Descemet Membrane Endothelial Keratoplasty
DMEK – DMEK stands for Descemet’s Membrane Endothelial Keratoplasty. In this procedure the poorly functioning endothelial cells are removed along with Descemet’s membrane and replaced with healthy endothelium and Descemet’s membrane from an organ donor. DMEK is the most advanced form of partial corneal transplant procedure indicated in diseases affecting the innermost, endothelial layer of the cornea. This technique allows for decreased rates of rejection and faster visual recovery.
DMEK is a form of corneal transplant surgery used to help patients who have poor vision due to corneal swelling. The cornea is the clear, front surface of the eye; the part of the eye on which contact lenses are worn. Light rays must pass through a clear cornea to the interior of the eye for normal vision to occur. The inside surface of the cornea is covered by a layer of cells known as endothelial cells. These cells rest upon a membrane called Descemet’s membrane. The endothelial cells have an important metabolic function that keeps the cornea clear. When they don’t work properly due to disease or damage, the cornea becomes swollen and cloudy.
There are no sutures used to keep the transplant in place; rather an air bubble is injected into the eye, which keeps the transplanted tissue in place. Because air floats up, patients are expected to lie on their back or keep their head face-up as much as they can for the first 24 to 48 hours after surgery. Also, since there are no sutures used to anchor the graft, there is a risk that the graft may “slip” or dislocate after surgery, in which case the surgeon will need to “re-float” the graft.
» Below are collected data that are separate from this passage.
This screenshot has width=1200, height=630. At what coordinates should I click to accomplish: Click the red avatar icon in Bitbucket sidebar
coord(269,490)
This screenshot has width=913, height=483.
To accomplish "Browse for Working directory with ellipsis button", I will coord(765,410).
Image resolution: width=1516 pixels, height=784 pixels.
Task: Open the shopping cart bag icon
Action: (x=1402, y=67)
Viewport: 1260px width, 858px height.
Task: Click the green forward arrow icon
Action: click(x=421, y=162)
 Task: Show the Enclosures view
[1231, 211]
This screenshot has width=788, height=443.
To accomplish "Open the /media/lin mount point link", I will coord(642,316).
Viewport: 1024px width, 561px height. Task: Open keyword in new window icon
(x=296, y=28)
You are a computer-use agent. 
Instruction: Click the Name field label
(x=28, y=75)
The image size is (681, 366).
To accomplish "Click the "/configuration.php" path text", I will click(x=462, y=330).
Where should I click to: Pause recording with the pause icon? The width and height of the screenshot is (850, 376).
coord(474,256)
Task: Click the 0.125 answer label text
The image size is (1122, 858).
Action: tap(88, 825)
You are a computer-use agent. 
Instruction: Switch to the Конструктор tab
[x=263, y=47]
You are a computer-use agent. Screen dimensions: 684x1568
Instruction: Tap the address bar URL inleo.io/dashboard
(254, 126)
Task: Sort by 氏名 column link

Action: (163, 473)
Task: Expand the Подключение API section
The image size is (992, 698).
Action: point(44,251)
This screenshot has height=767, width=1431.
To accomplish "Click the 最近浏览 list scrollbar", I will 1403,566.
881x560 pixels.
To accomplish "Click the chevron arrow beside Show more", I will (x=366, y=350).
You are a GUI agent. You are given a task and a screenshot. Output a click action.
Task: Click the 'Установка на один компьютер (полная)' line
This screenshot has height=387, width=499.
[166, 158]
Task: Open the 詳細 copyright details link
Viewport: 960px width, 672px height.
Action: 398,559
This is something that surgeons expect may happen infrequently after a DMEK, either immediately after surgery or the next day.
DMEK is best suited for diseases that cause corneal swelling by affecting the innermost layer of the cornea such as:
- Fuchs’ endothelial dystrophy
- Posterior polymorphous membrane dystrophy
- Congenital hereditary endothelial dystrophy
- Bullous keratopathy
- Iridocorneal endothelial (ICE) syndrome
- Failed previous corneal transplants
DMEK surgery is highly successful. If the graft is not fully attached, a small in-office procedure may be needed to place an additional air bubble in the eye. Significant, sight-threatening complications are exceedingly rare. These include intraocular infection (endophthalmitis), retinal detachment, corneal edema (swelling), retinal edema (swelling), and hemorrhage. Additional surgery may be necessary if the corneal swelling never clears. Abnormalities of pupil size, shape, or function may rarely result from corneal surgery.